- Help find and resolve potential threats to the security of computer systems
- Highly specialised, in-demand work with good future prospects
- You'll need excellent analytical skills, problems solving skills, and attention to detail
As a cyber intelligence or cyber security officer you'll work to find potential threats to the security of a computer or software system and to resolve them.
- Identify common weaknesses in IT structures (threats)
- Use digital resources to gather information and evidence
- Use computer forensics to identify attackers, their motivations, and typical techniques
- Analyse threats to major security systems
- Monitor new and evolving threats and assess their potential impact
- Keep databases of threats and actors
- Produce threat assessment reports with recommendations for protective action
- Develop relationships with other organisations to safely share security knowledge
- Update your skills and knowledge
You could work for a single organisation or as part of an agency that works for multiple clients.
You'll need great analytical skills, ability in maths, an interest in investigating and solving problems, and strong attention to detail. You can get into this role through, a university course, an apprenticeship, working your way up in an organisation or joining a graduate training scheme.
If you choose to do a degree, useful subjects include computer science, computer or cyber security, mathematics, or network engineering and security. If you already have a degree in an unrelated area you could take a postgraduate course in computing or cyber security.
Apprenticeships in, cyber security, cyber intrusion, or network engineering are also an option. GCHQ (the UK Government's intelligence agency) also runs a cyber security degree apprenticeship.
Alternatively you could start work with an IT security firm, for example as a support technician after doing GCSEs or A levels, then work your way up while studying for further qualifications on the job.

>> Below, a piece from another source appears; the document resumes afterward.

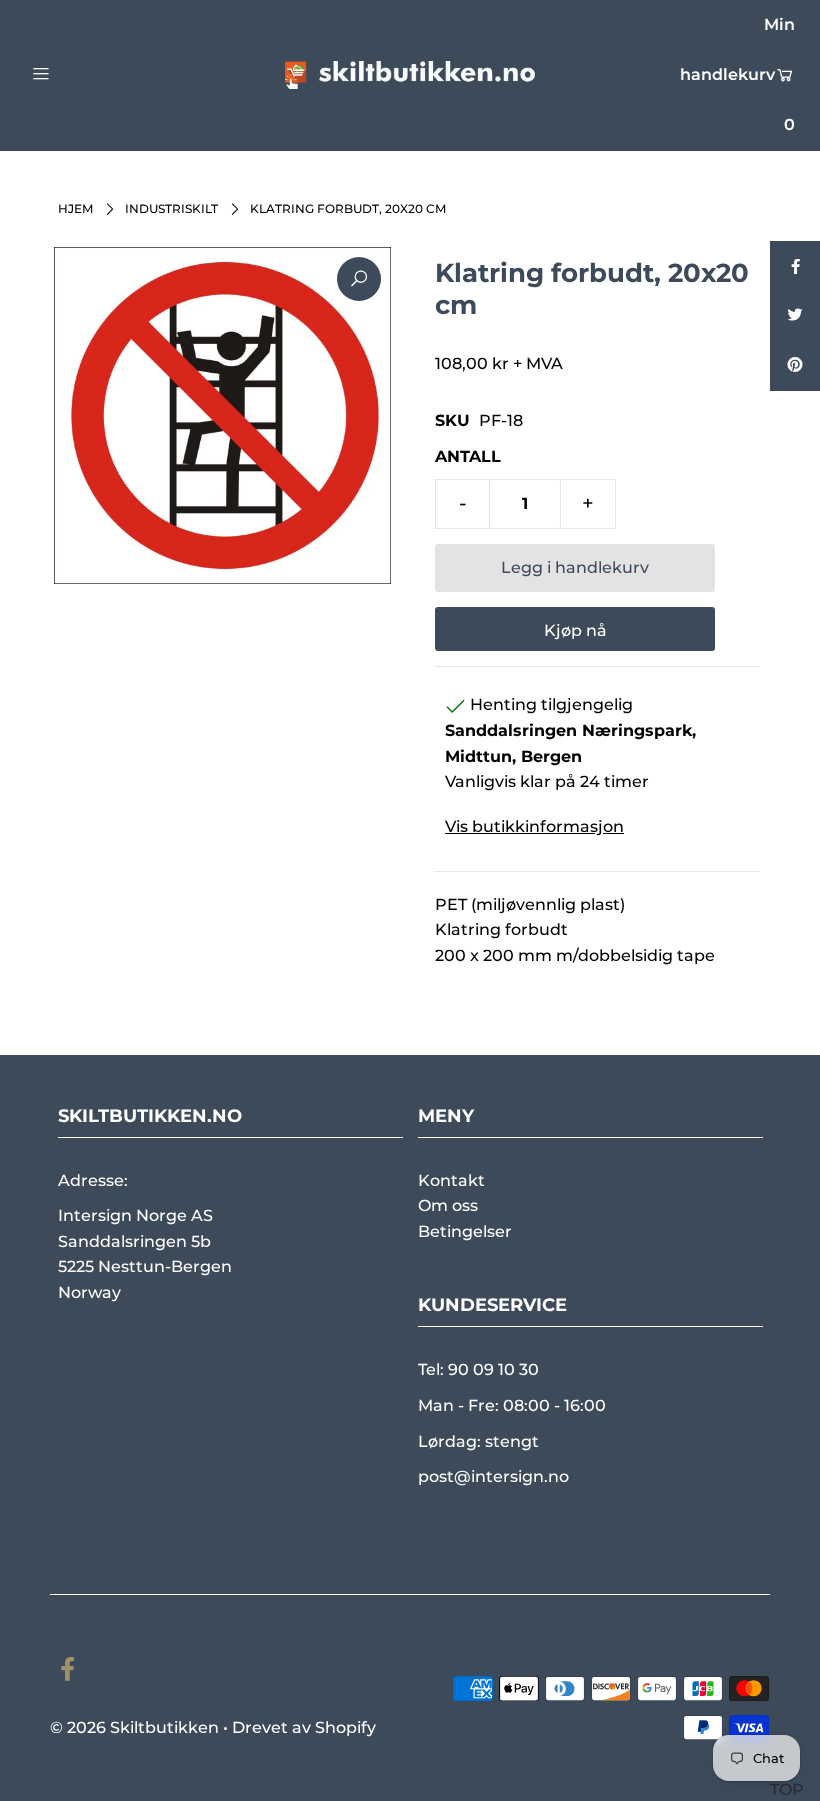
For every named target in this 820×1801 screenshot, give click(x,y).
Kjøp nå (575, 630)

Or, if you have a degree or relevant work experience, you could apply for MI5's Intelligence and Data Analyst Development Programme.
For some roles there may be additional checks and requirements. For example, you may need to be a British or Commonwealth citizen, a European Union (EU) or European Economic Area (EEA) citizen, or a foreign national with the right to stay and work in the UK for an indefinite period. For public sector work, you may need to go through UK vetting for a: security check (SC) - for access to information classified as 'secret' developed vetting (DV) - for access to information classified as 'top secret'
For private sector work, you may not need to be vetted unless you're working on government systems.
With experience, you could become a specialised cyber security lead and then progress to a head of cyber security role, or you could become a freelance consultant.